How v2 Messages Are Exchanged — Acknowledgments and MLLP

From a message to a conversation

The previous lesson took apart a single message — its segments, fields, and the encoding characters declared in MSH. But a message in isolation is only half of an interface. In production, the sender needs to know the message arrived and was understood. HL7 v2 answers that with an acknowledgment exchange and, beneath it, a framing protocol that marks where each message begins and ends on the wire.

The acknowledgment paradigm

When an application sends a message, two fields in the MSH segment declare what kind of reply it expects: MSH-15 (accept acknowledgment type) and MSH-16 (application acknowledgment type). These let the sender ask for confirmation that the message was received (accept) and, separately, that it was processed (application) ¹.

The reply is itself a message — type ACK — whose key content is the MSA (message acknowledgment) segment. The most important field, MSA-1, carries an acknowledgment code:

MSH|^~\&|LAB|HOSP|ADT1|HOSP|202406011230||ACK|MSG00001|P|2.5
MSA|AA|MSG00001

• AA — Application Accept: received and processed successfully.
• AE — Application Error: received, but a problem occurred (often with an accompanying ERR segment describing it).
• AR — Application Reject: rejected, typically for a structural or sequencing problem rather than a data error.

MSA-2 echoes the original message’s control id (MSH-10) so the sender can match the acknowledgment to the message it sent ². This pairing — every message answered by an ACK that names it — is what turns a one-way send into a reliable conversation.

Original vs. enhanced mode. Early v2 used a single acknowledgment. Later versions separated accept from application acknowledgment so a busy receiver can immediately confirm receipt, then send a second acknowledgment once processing finishes. MSH-15 and MSH-16 select the mode per message.

MLLP: framing messages on a TCP stream

An acknowledgment paradigm assumes both sides can tell where one message stops and the next starts.
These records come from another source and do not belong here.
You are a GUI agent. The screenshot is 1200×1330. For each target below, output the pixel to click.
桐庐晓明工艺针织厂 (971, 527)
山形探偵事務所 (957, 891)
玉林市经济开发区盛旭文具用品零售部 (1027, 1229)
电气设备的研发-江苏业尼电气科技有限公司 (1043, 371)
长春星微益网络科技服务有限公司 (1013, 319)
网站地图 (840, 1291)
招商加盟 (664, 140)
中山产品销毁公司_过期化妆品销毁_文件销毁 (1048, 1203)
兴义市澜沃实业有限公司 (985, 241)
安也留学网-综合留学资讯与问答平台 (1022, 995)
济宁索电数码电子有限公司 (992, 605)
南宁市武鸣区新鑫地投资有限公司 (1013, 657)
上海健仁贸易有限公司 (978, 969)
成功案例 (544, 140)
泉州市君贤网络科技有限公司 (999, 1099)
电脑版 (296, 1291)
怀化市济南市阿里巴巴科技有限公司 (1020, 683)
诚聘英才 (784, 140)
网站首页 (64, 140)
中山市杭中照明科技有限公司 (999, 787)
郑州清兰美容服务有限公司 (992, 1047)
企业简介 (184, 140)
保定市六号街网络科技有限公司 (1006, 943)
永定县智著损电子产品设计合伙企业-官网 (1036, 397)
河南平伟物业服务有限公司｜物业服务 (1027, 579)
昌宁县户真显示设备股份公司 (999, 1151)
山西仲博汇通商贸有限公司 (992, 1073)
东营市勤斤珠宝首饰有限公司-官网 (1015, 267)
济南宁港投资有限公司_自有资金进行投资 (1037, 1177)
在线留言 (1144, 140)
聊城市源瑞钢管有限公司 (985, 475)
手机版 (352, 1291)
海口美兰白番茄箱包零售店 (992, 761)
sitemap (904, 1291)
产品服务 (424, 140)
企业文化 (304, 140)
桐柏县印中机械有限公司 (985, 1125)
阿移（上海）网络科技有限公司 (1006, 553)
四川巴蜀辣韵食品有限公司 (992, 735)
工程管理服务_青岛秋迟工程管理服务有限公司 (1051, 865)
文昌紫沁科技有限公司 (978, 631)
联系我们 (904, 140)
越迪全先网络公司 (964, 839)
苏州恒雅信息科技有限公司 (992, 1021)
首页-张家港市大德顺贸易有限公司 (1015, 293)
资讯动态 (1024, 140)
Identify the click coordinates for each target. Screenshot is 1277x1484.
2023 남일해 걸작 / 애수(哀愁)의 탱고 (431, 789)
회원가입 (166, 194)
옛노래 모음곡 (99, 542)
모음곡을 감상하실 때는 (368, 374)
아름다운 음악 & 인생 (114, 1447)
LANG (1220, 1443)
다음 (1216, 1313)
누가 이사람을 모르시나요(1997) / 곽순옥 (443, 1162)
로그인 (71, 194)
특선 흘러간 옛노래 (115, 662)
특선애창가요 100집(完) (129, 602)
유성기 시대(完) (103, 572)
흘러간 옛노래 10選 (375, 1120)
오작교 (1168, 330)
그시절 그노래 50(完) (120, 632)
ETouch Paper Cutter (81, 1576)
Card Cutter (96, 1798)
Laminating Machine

TCP, however, is a continuous byte stream — it has no notion of “message.” The near-universal solution is the Minimal Lower Layer Protocol (MLLP), which wraps each message in framing characters ³:

<VT>  <the entire HL7 message>  <FS><CR>

where <VT> is the vertical-tab byte (0x0B) marking the start of a block, and <FS><CR> (0x1C 0x0D) marks the end. A receiver reads bytes until it sees the end-of-block sequence, then hands the framed content to its HL7 parser.

MLLP “has a long history of use within the HL7 community” and is the default transport for essentially every v2 integration engine, even though it sits below the message standard itself rather than inside it ³. Its Release 2 adds commit acknowledgments to make the transport itself reliable, distinct from the application-level ACK described above ³.

Why this matters before moving on

Segments tell you what a message says; the acknowledgment and MLLP layers tell you whether it was delivered and accepted. Most real-world interface troubleshooting — messages that “disappear,” duplicate sends, stalled queues — lives in exactly this layer. Keep the two halves distinct: MLLP guarantees the bytes were framed and received; the MSA acknowledgment tells you what the application did with them.